# Required task
Present every entry below as a Markdown table, one row per non-blank line, with the columns Row and Entry line. Number the rows in order under Row and put each line's text under Entry line, leaving out blank lines.

····················

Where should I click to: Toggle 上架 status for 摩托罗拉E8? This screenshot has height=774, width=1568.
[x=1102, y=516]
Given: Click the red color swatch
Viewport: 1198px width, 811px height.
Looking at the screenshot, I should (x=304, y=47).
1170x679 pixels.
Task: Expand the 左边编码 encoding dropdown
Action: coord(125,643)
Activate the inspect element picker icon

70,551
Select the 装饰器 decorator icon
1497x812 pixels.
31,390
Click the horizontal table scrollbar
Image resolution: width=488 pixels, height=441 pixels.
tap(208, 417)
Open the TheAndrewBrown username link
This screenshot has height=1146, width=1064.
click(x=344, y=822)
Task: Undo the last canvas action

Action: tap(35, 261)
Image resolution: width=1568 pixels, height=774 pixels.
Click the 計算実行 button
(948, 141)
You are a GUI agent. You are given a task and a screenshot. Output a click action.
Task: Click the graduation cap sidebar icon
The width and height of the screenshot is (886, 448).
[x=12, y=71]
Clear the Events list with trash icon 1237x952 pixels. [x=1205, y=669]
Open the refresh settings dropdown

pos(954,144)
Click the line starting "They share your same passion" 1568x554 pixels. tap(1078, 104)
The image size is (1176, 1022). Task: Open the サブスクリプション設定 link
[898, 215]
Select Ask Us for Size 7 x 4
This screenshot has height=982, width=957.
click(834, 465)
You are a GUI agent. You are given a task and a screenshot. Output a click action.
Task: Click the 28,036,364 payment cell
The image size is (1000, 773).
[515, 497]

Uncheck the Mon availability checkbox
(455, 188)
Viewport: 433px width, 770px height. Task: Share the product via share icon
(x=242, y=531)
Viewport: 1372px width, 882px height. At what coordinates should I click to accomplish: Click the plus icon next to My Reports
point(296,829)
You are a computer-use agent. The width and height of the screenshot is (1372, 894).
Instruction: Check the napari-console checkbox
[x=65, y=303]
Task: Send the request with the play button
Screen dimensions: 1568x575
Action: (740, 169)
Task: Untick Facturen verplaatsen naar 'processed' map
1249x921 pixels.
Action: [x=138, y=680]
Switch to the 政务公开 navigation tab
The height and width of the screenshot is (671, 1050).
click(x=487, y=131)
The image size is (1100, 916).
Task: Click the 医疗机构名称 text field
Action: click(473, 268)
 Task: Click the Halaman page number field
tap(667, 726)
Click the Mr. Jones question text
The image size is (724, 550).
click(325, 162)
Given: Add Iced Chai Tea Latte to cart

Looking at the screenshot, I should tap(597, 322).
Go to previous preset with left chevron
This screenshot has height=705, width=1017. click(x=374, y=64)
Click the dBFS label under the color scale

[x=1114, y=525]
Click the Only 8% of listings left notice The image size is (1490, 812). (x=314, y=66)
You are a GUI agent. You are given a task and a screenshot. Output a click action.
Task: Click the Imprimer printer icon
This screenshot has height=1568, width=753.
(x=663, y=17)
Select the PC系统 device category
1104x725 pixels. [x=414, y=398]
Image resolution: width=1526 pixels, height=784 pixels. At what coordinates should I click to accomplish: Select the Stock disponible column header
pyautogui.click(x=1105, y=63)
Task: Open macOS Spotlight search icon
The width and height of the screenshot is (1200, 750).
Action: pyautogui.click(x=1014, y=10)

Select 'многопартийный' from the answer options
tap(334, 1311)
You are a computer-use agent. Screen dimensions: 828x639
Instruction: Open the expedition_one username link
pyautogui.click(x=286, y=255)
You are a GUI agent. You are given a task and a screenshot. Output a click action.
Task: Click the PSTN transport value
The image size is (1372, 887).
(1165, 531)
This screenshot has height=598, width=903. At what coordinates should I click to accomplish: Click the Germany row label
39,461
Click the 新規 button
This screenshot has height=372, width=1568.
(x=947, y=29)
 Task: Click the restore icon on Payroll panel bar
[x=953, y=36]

····················

# Solution below
| Row | Entry line |
|---|---|
| 1 | Where should I click to: Toggle 上架 status for 摩托罗拉E8? This screenshot has height=774, width=1568. |
| 2 | [x=1102, y=516] |
| 3 | Given: Click the red color swatch |
| 4 | Viewport: 1198px width, 811px height. |
| 5 | Looking at the screenshot, I should (x=304, y=47). |
| 6 | 1170x679 pixels. |
| 7 | Task: Expand the 左边编码 encoding dropdown |
| 8 | Action: coord(125,643) |
| 9 | Activate the inspect element picker icon |
| 10 | 70,551 |
| 11 | Select the 装饰器 decorator icon |
| 12 | 1497x812 pixels. |
| 13 | 31,390 |
| 14 | Click the horizontal table scrollbar |
| 15 | Image resolution: width=488 pixels, height=441 pixels. |
| 16 | tap(208, 417) |
| 17 | Open the TheAndrewBrown username link |
| 18 | This screenshot has height=1146, width=1064. |
| 19 | click(x=344, y=822) |
| 20 | Task: Undo the last canvas action |
| 21 | Action: tap(35, 261) |
| 22 | Image resolution: width=1568 pixels, height=774 pixels. |
| 23 | Click the 計算実行 button |
| 24 | (948, 141) |
| 25 | You are a GUI agent. You are given a task and a screenshot. Output a click action. |
| 26 | Task: Click the graduation cap sidebar icon |
| 27 | The width and height of the screenshot is (886, 448). |
| 28 | [x=12, y=71] |
| 29 | Clear the Events list with trash icon 1237x952 pixels. [x=1205, y=669] |
| 30 | Open the refresh settings dropdown |
| 31 | pos(954,144) |
| 32 | Click the line starting "They share your same passion" 1568x554 pixels. tap(1078, 104) |
| 33 | The image size is (1176, 1022). Task: Open the サブスクリプション設定 link |
| 34 | [898, 215] |
| 35 | Select Ask Us for Size 7 x 4 |
| 36 | This screenshot has height=982, width=957. |
| 37 | click(834, 465) |
| 38 | You are a GUI agent. You are given a task and a screenshot. Output a click action. |
| 39 | Task: Click the 28,036,364 payment cell |
| 40 | The image size is (1000, 773). |
| 41 | [515, 497] |
| 42 | Uncheck the Mon availability checkbox |
| 43 | (455, 188) |
| 44 | Viewport: 433px width, 770px height. Task: Share the product via share icon |
| 45 | (x=242, y=531) |
| 46 | Viewport: 1372px width, 882px height. At what coordinates should I click to accomplish: Click the plus icon next to My Reports |
| 47 | point(296,829) |
| 48 | You are a computer-use agent. The width and height of the screenshot is (1372, 894). |
| 49 | Instruction: Check the napari-console checkbox |
| 50 | [x=65, y=303] |
| 51 | Task: Send the request with the play button |
| 52 | Screen dimensions: 1568x575 |
| 53 | Action: (740, 169) |
| 54 | Task: Untick Facturen verplaatsen naar 'processed' map |
| 55 | 1249x921 pixels. |
| 56 | Action: [x=138, y=680] |
| 57 | Switch to the 政务公开 navigation tab |
| 58 | The height and width of the screenshot is (671, 1050). |
| 59 | click(x=487, y=131) |
| 60 | The image size is (1100, 916). |
| 61 | Task: Click the 医疗机构名称 text field |
| 62 | Action: click(473, 268) |
| 63 |  Task: Click the Halaman page number field |
| 64 | tap(667, 726) |
| 65 | Click the Mr. Jones question text |
| 66 | The image size is (724, 550). |
| 67 | click(325, 162) |
| 68 | Given: Add Iced Chai Tea Latte to cart |
| 69 | Looking at the screenshot, I should tap(597, 322). |
| 70 | Go to previous preset with left chevron |
| 71 | This screenshot has height=705, width=1017. click(x=374, y=64) |
| 72 | Click the dBFS label under the color scale |
| 73 | [x=1114, y=525] |
| 74 | Click the Only 8% of listings left notice The image size is (1490, 812). (x=314, y=66) |
| 75 | You are a GUI agent. You are given a task and a screenshot. Output a click action. |
| 76 | Task: Click the Imprimer printer icon |
| 77 | This screenshot has height=1568, width=753. |
| 78 | (x=663, y=17) |
| 79 | Select the PC系统 device category |
| 80 | 1104x725 pixels. [x=414, y=398] |
| 81 | Image resolution: width=1526 pixels, height=784 pixels. At what coordinates should I click to accomplish: Select the Stock disponible column header |
| 82 | pyautogui.click(x=1105, y=63) |
| 83 | Task: Open macOS Spotlight search icon |
| 84 | The width and height of the screenshot is (1200, 750). |
| 85 | Action: pyautogui.click(x=1014, y=10) |
| 86 | Select 'многопартийный' from the answer options |
| 87 | tap(334, 1311) |
| 88 | You are a computer-use agent. Screen dimensions: 828x639 |
| 89 | Instruction: Open the expedition_one username link |
| 90 | pyautogui.click(x=286, y=255) |
| 91 | You are a GUI agent. You are given a task and a screenshot. Output a click action. |
| 92 | Task: Click the PSTN transport value |
| 93 | The image size is (1372, 887). |
| 94 | (1165, 531) |
| 95 | This screenshot has height=598, width=903. At what coordinates should I click to accomplish: Click the Germany row label |
| 96 | 39,461 |
| 97 | Click the 新規 button |
| 98 | This screenshot has height=372, width=1568. |
| 99 | (x=947, y=29) |
| 100 |  Task: Click the restore icon on Payroll panel bar |
| 101 | [x=953, y=36] |